In the records below, some lines contain the word "accomplish". Copy each of them.

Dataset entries
------------------------------------------------
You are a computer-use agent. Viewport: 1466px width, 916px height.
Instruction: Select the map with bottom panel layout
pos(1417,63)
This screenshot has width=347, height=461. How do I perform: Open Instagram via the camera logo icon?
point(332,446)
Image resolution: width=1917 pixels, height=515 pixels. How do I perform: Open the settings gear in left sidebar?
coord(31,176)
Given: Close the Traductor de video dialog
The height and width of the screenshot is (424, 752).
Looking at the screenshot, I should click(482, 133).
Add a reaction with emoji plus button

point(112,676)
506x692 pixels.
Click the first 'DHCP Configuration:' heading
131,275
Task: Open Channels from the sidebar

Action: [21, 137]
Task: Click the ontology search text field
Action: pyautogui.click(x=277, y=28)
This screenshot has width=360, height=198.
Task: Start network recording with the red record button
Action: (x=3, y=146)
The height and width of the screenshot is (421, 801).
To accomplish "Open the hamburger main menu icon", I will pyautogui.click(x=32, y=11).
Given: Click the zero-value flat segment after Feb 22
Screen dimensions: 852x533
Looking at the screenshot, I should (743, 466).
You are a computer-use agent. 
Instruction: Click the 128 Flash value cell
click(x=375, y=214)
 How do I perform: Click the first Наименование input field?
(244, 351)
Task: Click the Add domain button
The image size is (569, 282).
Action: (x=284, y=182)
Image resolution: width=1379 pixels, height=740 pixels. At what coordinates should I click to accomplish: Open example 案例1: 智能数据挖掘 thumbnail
------------------------------------------------
**Result of the task:**
To accomplish "Open the hamburger main menu icon", I will pyautogui.click(x=32, y=11).
Image resolution: width=1379 pixels, height=740 pixels. At what coordinates should I click to accomplish: Open example 案例1: 智能数据挖掘 thumbnail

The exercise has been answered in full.